## WHAT TO DO
1. In the online dating post, which country did Friend No. 1 move to?
2. Retype the section of the online dating post that opens with the words containing "Friend No. 1" and closes with "that end's well.".

## EXCERPTED PASSAGE
========================================================================
Friend No. 1 - had been divorced 10 years and wanted to start meeting men again. Was very down at being on her own for this long and thought she would try online dating. She joined "match.com" I think it was, and went out virtually constantly for quite a while. HOWEVER, a good deal of the men that she met on there were not as they first appeared. They didn't match the photos that they had put on the website, their behaviour was quite scary and she ended up packing it all in and emigrating to Canada 3 years ago. She has now met a lovely man over there and they have a very happy life together so all's well that end's well.

 

Friend No. 2 - for some reason (and I really don't understand this as she is only mid 30s) she is so desperate to have a baby, that it is overriding all her rational thoughts. She is putting herself about far too much (if you know what I mean) and has joined probably every online dating site going. She met a much younger man just before christmas (the first one she had decided to meet up with) and went for it hell for leather. Anyway, 3 weeks after meeting him she said they had decided to go away to Florida for a weeks holiday together :roll: and that she had decided to stop taking the pill :roll::roll: . A week later she came round in floods of tears to say that he had told her he was scared of commitment as he had had some bad experiences with women in the past. For reasons unknown, she decided to google his name - he had 3 convictions for stalking and harrassing women and was splashed across the tabloid websites. Some of the stuff he had done to these women who had turned him down was unbelievably scary!! Needless to say that ended quicklyl Fortunately, she wasn't pregnant by this point!! I thought she had learnt her lesson from that one, but no she is back on them again after a couple of months. I'm now waiting for the fall out from the next one.
========================================================================
## MATERIAL
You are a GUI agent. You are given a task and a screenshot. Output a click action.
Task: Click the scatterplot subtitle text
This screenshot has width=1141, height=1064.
========================================================================
## RESULTS OF THE EXERCISE
1. Canada

2.
Friend No. 1 - had been divorced 10 years and wanted to start meeting men again. Was very down at being on her own for this long and thought she would try online dating. She joined "match.com" I think it was, and went out virtually constantly for quite a while. HOWEVER, a good deal of the men that she met on there were not as they first appeared. They didn't match the photos that they had put on the website, their behaviour was quite scary and she ended up packing it all in and emigrating to Canada 3 years ago. She has now met a lovely man over there and they have a very happy life together so all's well that end's well.